For example, a typical ocular formulation may comprise the compound alone or in combination with a b-adrenergic blocking agent such as timolol maleate or a parasympathomimetic agent such as pilocarpine. When used in combination, the two active ingredients are present in approximately equal parts.

Any suitable route of administration may be employed or providing a mammal, especially a human, with an effective dosage of a compound of the invention. For example, oral, rectal, topical, parenteral, ocular, pulmonary, nasal, etc. routes may be employed. Dosage forms include tablets, troches, dispersions, suspensions, solutions, capsules, creams, ointments, aerosols, and the like.
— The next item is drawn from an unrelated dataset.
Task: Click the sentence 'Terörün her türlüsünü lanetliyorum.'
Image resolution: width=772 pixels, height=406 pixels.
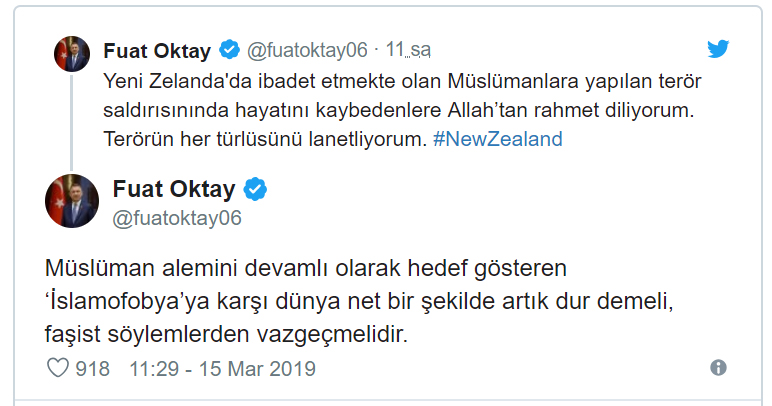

The pharmaceutical compositions of the present invention comprise a compound of formula I, or a pharmaceutically acceptable salt thereof, as an active ingredient, and may also contain a pharmaceutically acceptable carrier and, optionally, other therapeutically active ingredients. The invention includes such compositions for use in the treatment of an inflammatory, immune or autoimmune disease, particularly arthritis, transplant rejection or an inflammatory airways disease, especially asthma.

The compositions include compositions suitable for oral, rectal, topical (including trans- dermal devices, aerosols, creams, ointments, lotions, and dusting powders), parenteral (including subcutaneous, intramuscular, and intravenous), ocular (ophthalmic), pulmonary (nasal or buccal inhalation), or nasal administration; although the most suitable route in any given case will depend largely on the nature and severity of the condition being treated and on the nature of the active ingredient. They may be conveniently presented in unit dosage form and prepared by any of the methods well known in the art of pharmacy.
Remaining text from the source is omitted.